We've heard reports of Sony planning to produce fewer units of the PlayStation 5 in its first year than it had for the launch of the PlayStation 4.
That said, we're just happy that the console is still on track for an end-of-year launch, despite COVID-19.
The Tokyo-based tech giant is limiting the size of its initial production line as the ambitious specs are putting a strain on the already-stretched workforce.
Could this lead to a higher price than we expected?
Continue below as we explain what all of this means for PlayStation gamers.
Sony's Production Capacity
A Sony spokesperson has explained that the COVID-19 pandemic has affected Sony’s promotional plans for the new device, but not its production capacity.

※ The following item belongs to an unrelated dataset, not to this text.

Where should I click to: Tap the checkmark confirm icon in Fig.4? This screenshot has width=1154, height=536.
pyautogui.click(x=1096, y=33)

Assembly partners were told that Sony would make 5 to 6 million units of the PS5 in the fiscal year ending March 2021.
However, back in November 2013, the PS4 sold 7.5 million units in its first two quarters.
What this means is that demand is going to outweigh the supply chain, which in other industries traditionally translates to a price surge.
Think about trying to grab an Uber on New Year's Eve and you'll understand.
Price Could Surge
The theory behind all of this is that a loftier price tag for the PS5 would deter initial take-up.
We were anticipating the price to be somewhere in the region of £400 to £500, but now we're expecting increased component costs and a stretched out workforce to bump the price up considerably.
This really is the news that we didn't want to hear, and it spells a big opportunity for Microsoft to steal some reluctant gamers with their marketing strategy for Xbox Series X.
We will be back with updates as the news drops.